Em pontas


Não é que a comparação com um cavalo de corrida não tenha o seu quê de garboso mas apesar disso aquela gaja irrita-me em cada medição que me faz dos pés à cabeça, ao vasculhar as imperfeições da pele ou os pêlos não extirpados ou a brancura pepsodent. Já para não falar das suas averiguações sobre todos os pormenores do cair dos tecidos, para tentar adivinhar as marcas nas etiquetas escondidas, para decorar os modelos de sapatos e para repetir as mesmíssimas investigações nas restantes colegas.

Bem sei que neste nosso cantinho à beira-mar plantado o número de mulheres suplanta em muito o dos homens e todas sabemos de ginjeira que eles fazem as suas compras pelo que está exposto na montra e de imediato lhe estimule os neurónios que içam o guindaste pelo que estão criadas as condições propícias para o desenvolvimento do instinto da competição.

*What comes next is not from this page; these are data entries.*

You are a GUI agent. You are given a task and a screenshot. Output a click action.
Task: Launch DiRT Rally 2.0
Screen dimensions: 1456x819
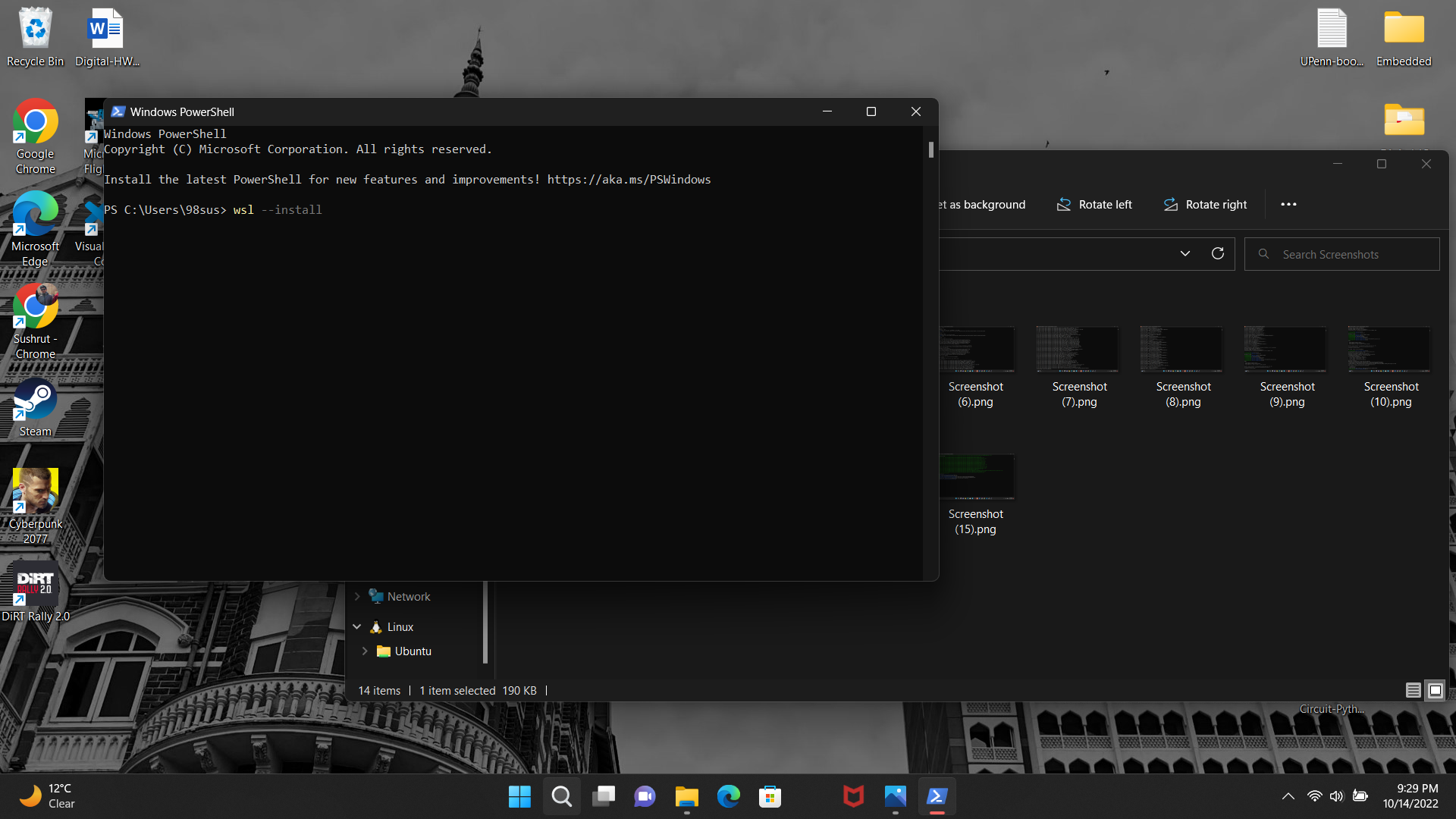[35, 584]
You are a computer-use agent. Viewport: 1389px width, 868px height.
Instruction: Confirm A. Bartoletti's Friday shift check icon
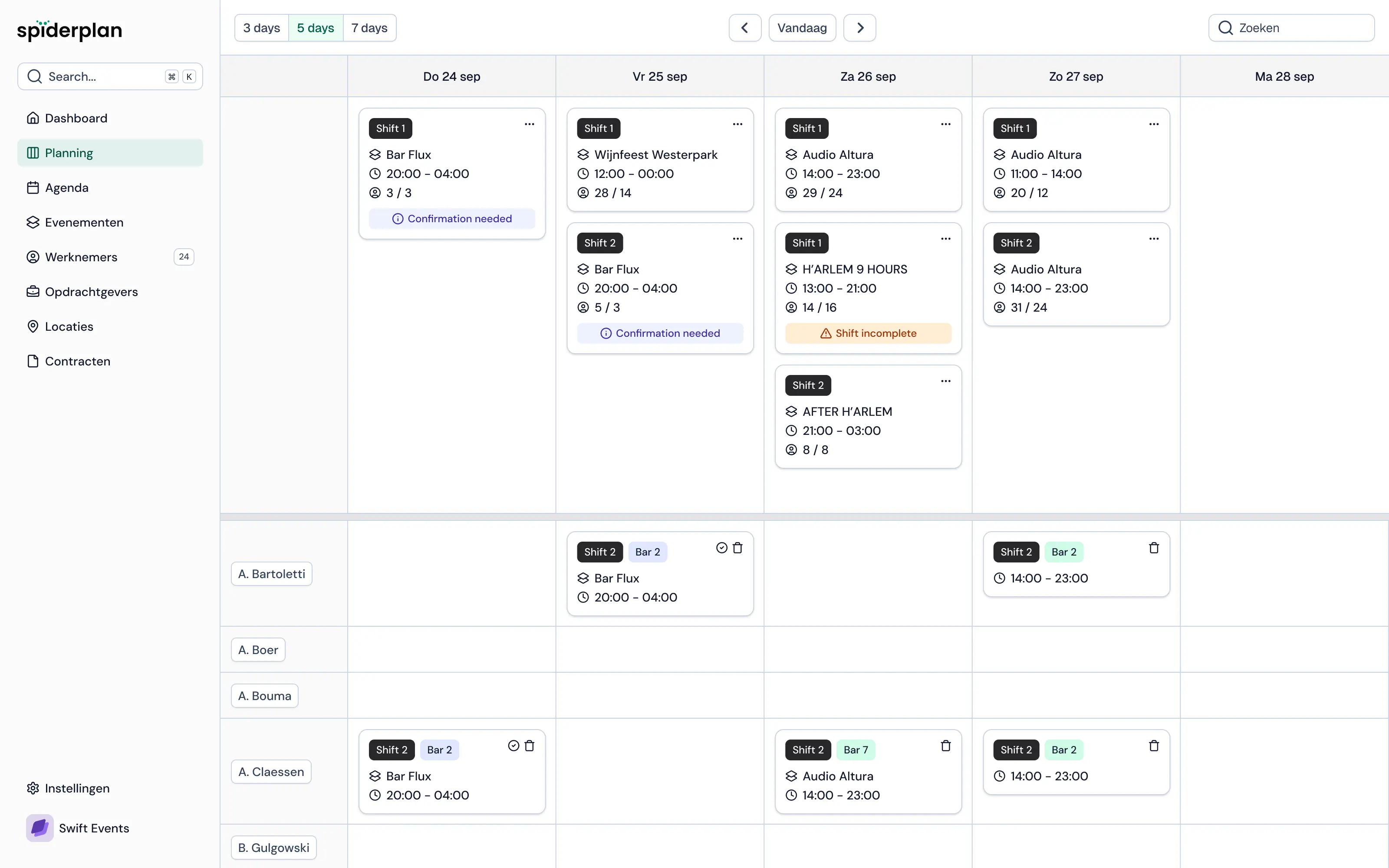click(721, 548)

Se ao menos ela não se dedicasse àquelas prédicas sobre o comportamento oferecido das outras, junto de todas desde que não esteja presente a vítima do julgamento, talvez não me ficasse a sensação de ser um jogo de espelhos de feira em que para si reserva o único que não deforma.

Ainda pensei recomendar-lhe que visse o último filme do Almodovar mas corria o risco de lhe acabar com aquela diversão de croché e equilibrando-me nos saltos altos, sorrio ao passar por ela, empinando as nádegas na saia travada.